- [Instructions to follow] Look for the line with "Click the Purchased label text"; please transcribe it and every later line in the entries exactly, up to the end, leaving pictures out.
=-=-=-=-=
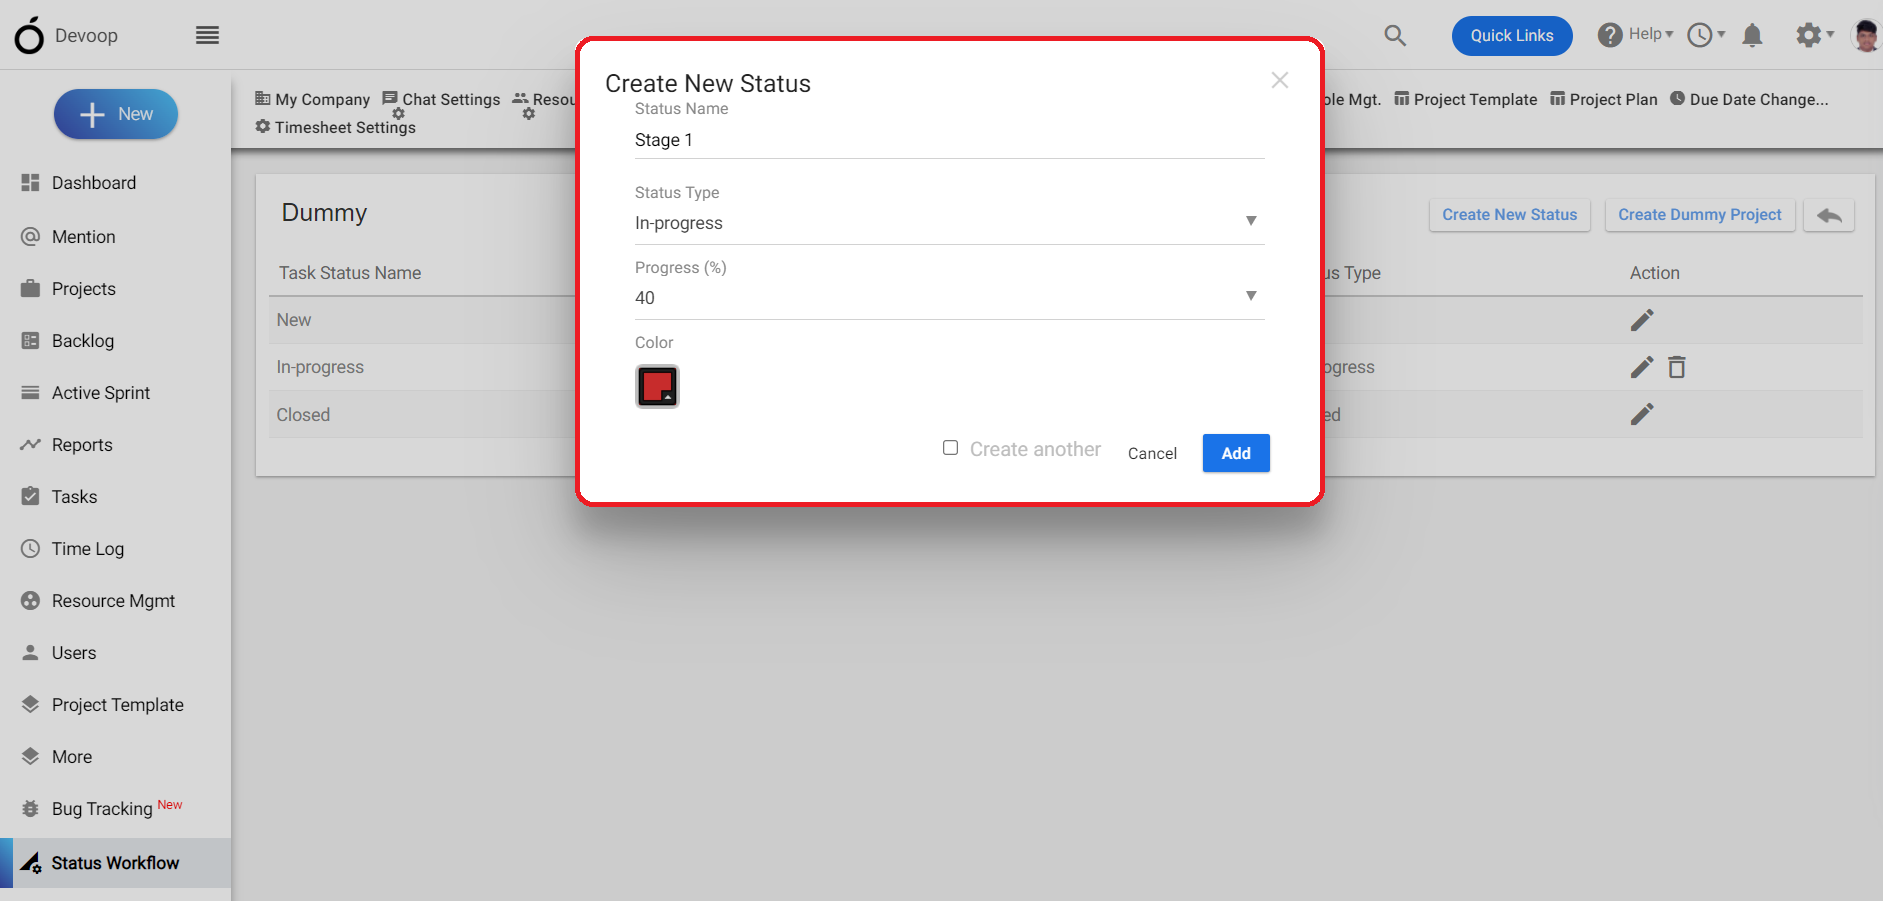
Task: Open the Progress (%) dropdown
Action: coord(949,297)
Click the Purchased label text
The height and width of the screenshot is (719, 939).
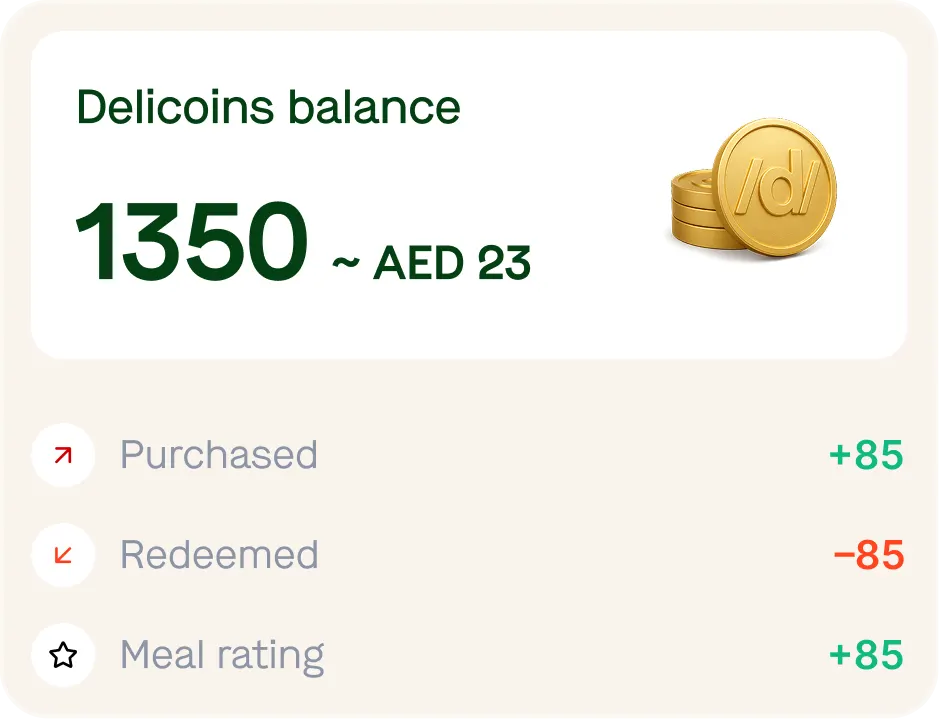point(218,455)
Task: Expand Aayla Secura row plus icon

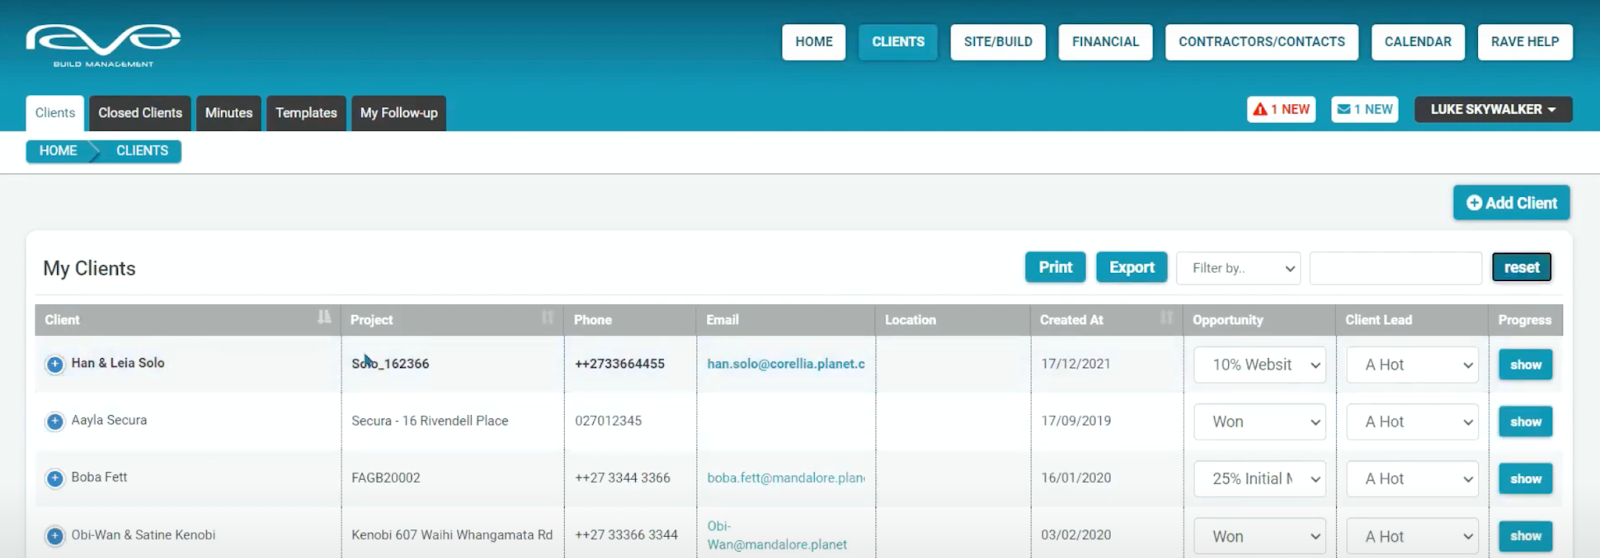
=-=-=-=-=
- [Task output]
Click the Purchased label text
The height and width of the screenshot is (719, 939).
point(218,455)
Task: Expand Aayla Secura row plus icon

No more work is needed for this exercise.